= David Partner =

British portrait photographer (born 1956)

David M Partner (born 1956 in Winchester) is a British portrait photographer. His parents were academics with a lifelong attachment to Italy, where he first encountered classicism and renaissance art.

==Early life==
Partner went to school in Winchester and then at Charterhouse School in Surrey, England. He first discovered photography at Winchester School of Art, taking portraits and photo documentary images. Partner's British influences included the early Victorian masters David Hill, Robert Adamson, and Julia Margaret Cameron. He was also influenced by 20th century American photographers such as Paul Strand, Edward Weston, Ansel Adams and the surrealist Man Ray; and by the Pre-Raphaelite Brotherhood of painters.

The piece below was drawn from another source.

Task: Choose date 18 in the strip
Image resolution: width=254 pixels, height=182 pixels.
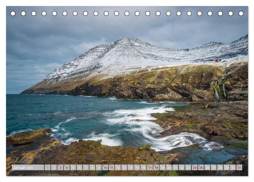Action: (x=156, y=168)
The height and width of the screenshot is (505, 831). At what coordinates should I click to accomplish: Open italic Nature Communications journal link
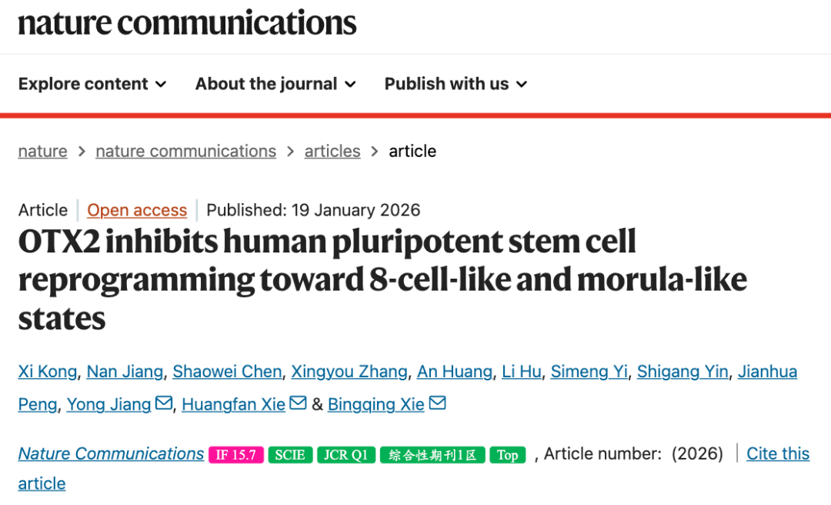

After art school, Partner moved to Paris, working as a photographers’ assistant, primarily with fashion and advertising photographers, learning to use mixed lighting techniques, as well as the business of photography. Partner worked on many major advertising campaigns including for Citroen, De Beers and G.H. Mumm. Partner also assisted on photographing portraits of Paris mayor Jacques Chirac, Spanish artist Salvador Dalí and Russian artist and designer Erté.

==Career==
In the 1980s, Partner moved to London where his first published photograph was in the Sunday Times Magazine, and then also in The Observer, The Sunday Telegraph, The Daily Express and The Mail on Sunday on Sunday magazines. A feature on his work in the magazine Creative Review led to commissions from business magazines and design companies, where he worked on many of the top 100 plc's annual reports, developing a distinctive style of large format industrial photography.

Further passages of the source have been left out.